Top of AVAILABLE DATA
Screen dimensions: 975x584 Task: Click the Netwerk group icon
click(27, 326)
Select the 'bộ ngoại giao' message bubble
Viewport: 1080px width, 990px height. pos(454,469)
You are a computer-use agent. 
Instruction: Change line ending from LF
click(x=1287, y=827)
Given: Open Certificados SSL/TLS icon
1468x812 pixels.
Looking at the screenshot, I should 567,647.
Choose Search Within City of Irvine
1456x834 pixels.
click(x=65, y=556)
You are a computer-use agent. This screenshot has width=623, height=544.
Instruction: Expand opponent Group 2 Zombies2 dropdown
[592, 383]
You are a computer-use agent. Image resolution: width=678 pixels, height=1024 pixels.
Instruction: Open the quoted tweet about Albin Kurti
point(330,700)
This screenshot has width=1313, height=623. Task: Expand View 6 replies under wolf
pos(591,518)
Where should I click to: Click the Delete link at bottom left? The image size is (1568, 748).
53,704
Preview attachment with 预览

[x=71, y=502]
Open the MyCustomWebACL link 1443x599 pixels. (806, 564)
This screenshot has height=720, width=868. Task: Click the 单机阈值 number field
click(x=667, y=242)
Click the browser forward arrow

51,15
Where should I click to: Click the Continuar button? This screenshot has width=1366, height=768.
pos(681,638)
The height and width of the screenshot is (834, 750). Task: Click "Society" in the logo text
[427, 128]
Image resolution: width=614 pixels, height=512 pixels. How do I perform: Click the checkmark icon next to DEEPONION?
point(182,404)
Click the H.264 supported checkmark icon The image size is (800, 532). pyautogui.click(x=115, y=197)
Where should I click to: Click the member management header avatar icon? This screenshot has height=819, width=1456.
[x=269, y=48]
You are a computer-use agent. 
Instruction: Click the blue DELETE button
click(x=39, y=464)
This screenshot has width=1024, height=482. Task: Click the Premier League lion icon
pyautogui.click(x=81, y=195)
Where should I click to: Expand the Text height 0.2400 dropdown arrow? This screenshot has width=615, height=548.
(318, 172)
Bottom of AVAILABLE DATA
*TASK DETAILS:* Show all of the lines above in which "computer" is present.

*RESULT FOR THIS TASK:*
You are a computer-use agent. 
You are a computer-use agent. This screenshot has width=623, height=544.
You are a computer-use agent. Image resolution: width=678 pixels, height=1024 pixels.
You are a computer-use agent. 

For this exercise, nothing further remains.